There have already been 140,000 proposals for Horizon 2020 – the same number as submitted in the whole of Framework Programme 7
It is no secret that the EU’s research programme, Horizon 2020 - with €77 billion of funding available from 2014 to 2020 - is a hit.
From the very beginning, it has been straining under an avalanche of grant applications and according to EU Research Commissioner Carlos Moedas, has now received as many as its predecessor, Framework Programme 7, which ran between 2007 and 2013.
“We’ve received 140,000 proposals already for Horizon 2020 – the same amount we received during [the entirety of] FP7,” Moedas told an audience in Brussels yesterday.
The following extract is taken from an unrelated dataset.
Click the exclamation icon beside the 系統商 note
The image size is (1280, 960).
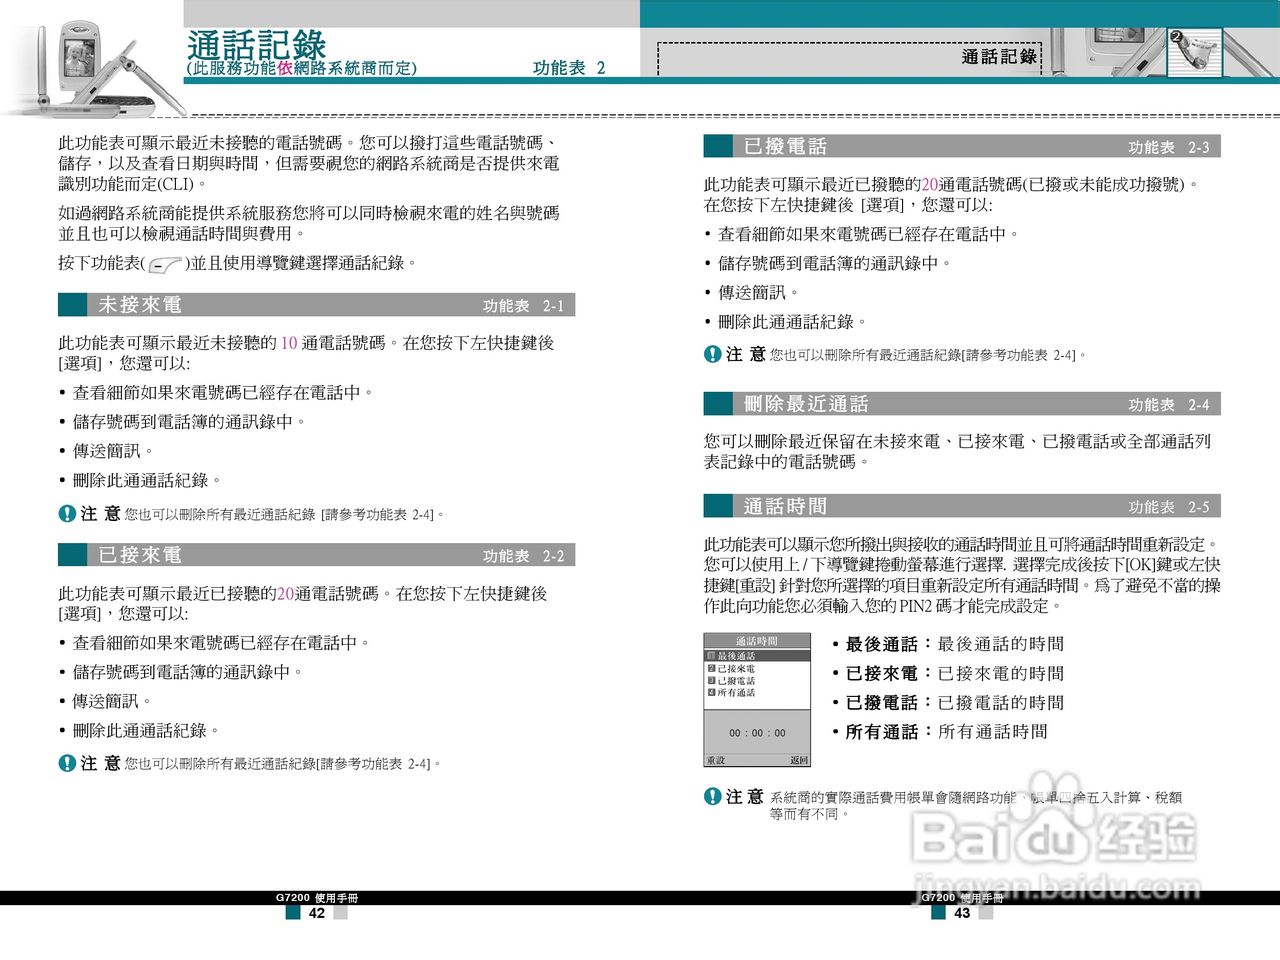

The statistic is one which should conceivably strengthen the Commissioner’s hand in negotiations for the next EU spending cycle, beginning in 2021.
The figure also provides plenty of proof for the Commission’s claims that applying for Horizon 2020 grants requires less effort from researchers than previously.
The downside, of course, is that with such hot competition, many more researchers are seeing their applications for EU funding fail, at a time when many national R&D budgets have decreased.
The success rate is low by the standard of research programmes, hovering between 12 and 14 per cent – a sharp fall from the average 19 to 21 per cent odds that researchers enjoyed under FP7.